> **What is needed**: Copy the lines of the entries word for word, starting at the line that contains "Employment (181, 227)" and ending with the last line of the entries. Omit the pictures from your copy.

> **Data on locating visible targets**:
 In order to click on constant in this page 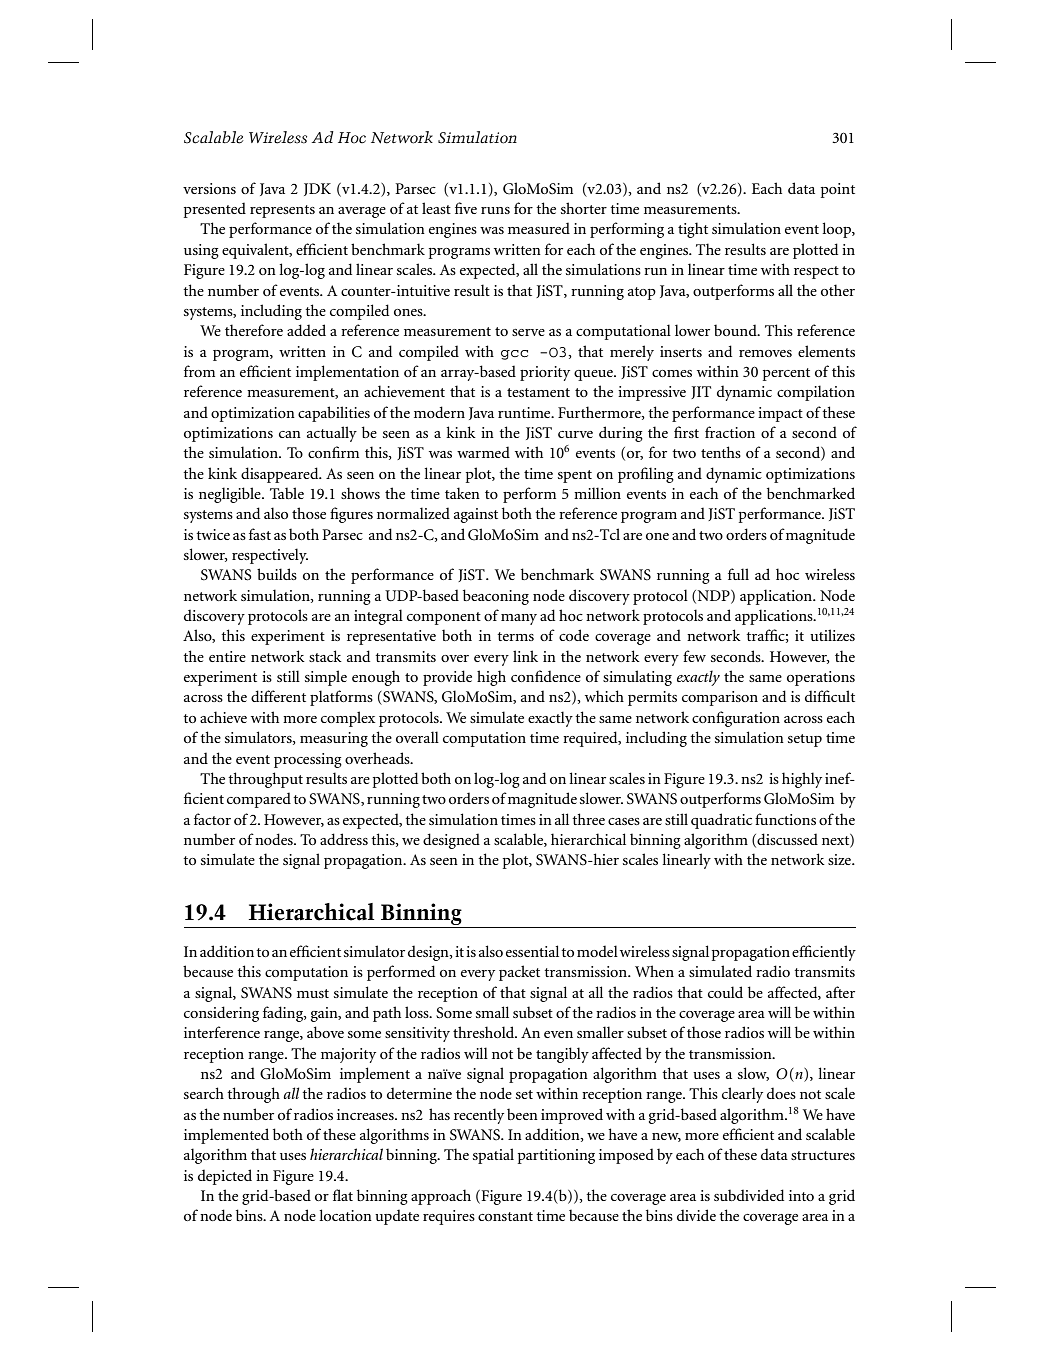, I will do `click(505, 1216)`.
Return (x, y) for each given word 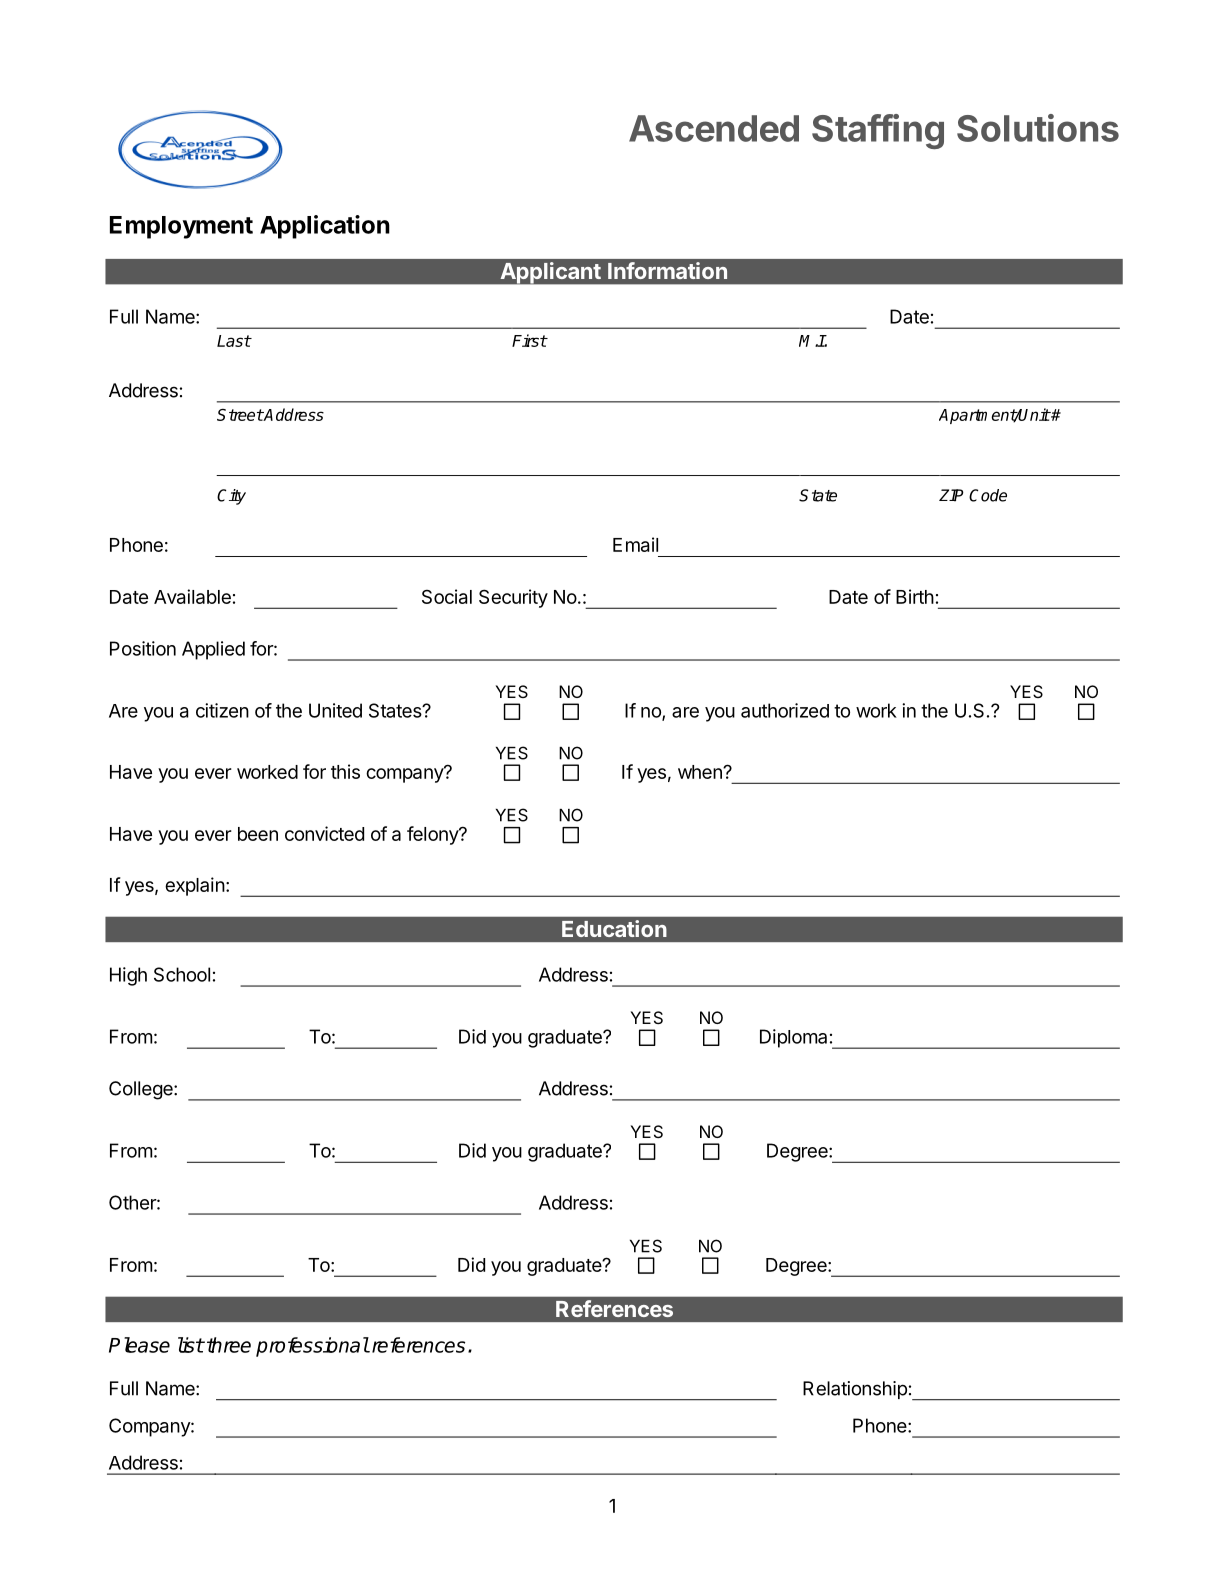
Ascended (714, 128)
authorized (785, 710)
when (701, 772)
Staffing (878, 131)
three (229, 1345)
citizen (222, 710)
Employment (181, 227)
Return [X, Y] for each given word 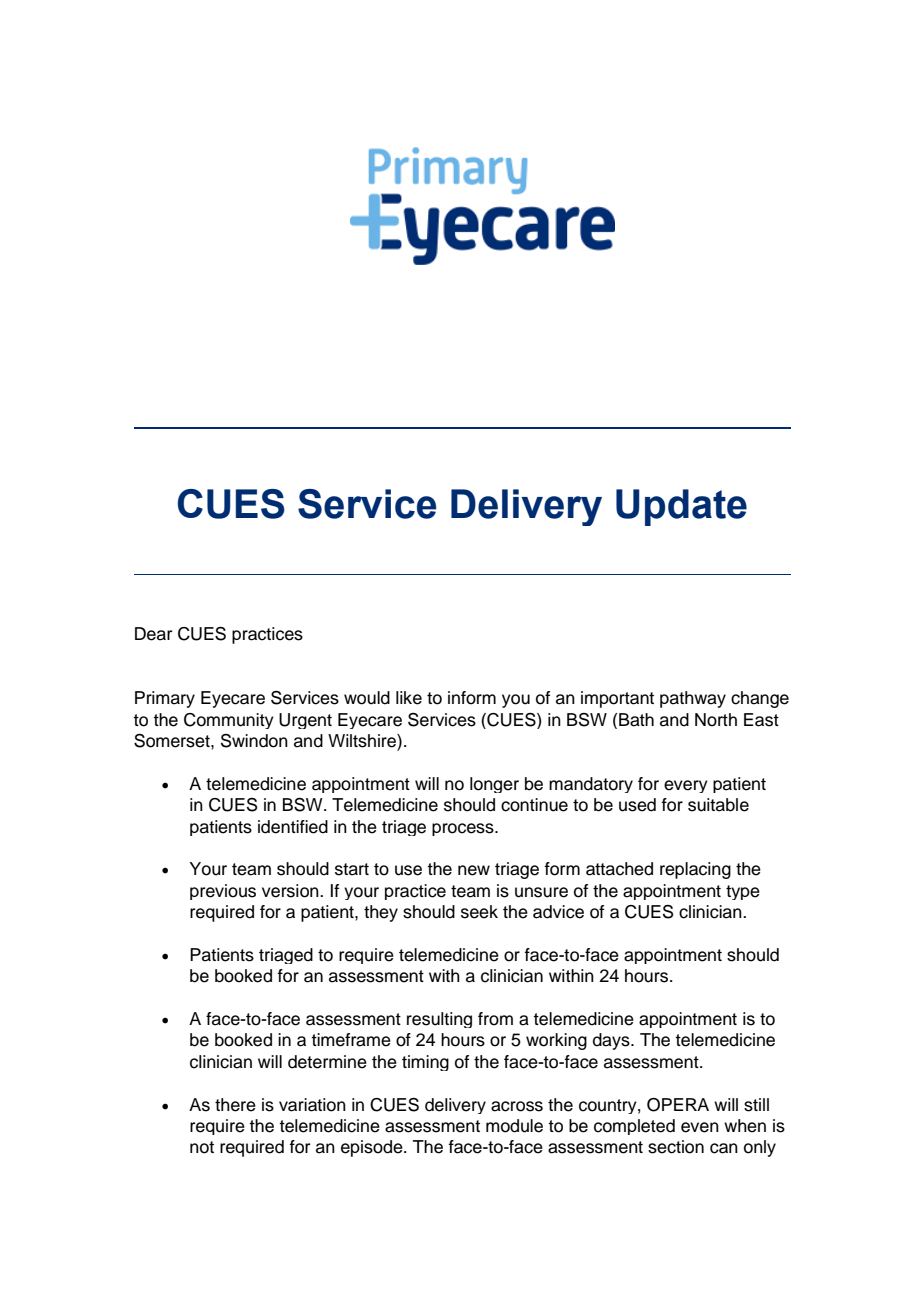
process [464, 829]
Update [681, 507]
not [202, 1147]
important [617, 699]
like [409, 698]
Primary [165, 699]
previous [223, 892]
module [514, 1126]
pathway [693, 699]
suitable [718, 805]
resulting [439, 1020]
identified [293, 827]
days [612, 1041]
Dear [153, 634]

> **Solution below**:
Employment (181, 227)
Return [X, Y] for each given word 
process [464, 829]
Update [681, 507]
not [202, 1147]
important [617, 699]
like [409, 698]
Primary [165, 699]
previous [223, 892]
module [514, 1126]
pathway [693, 699]
suitable [718, 805]
resulting [439, 1020]
identified [293, 827]
days [612, 1041]
Dear [153, 634]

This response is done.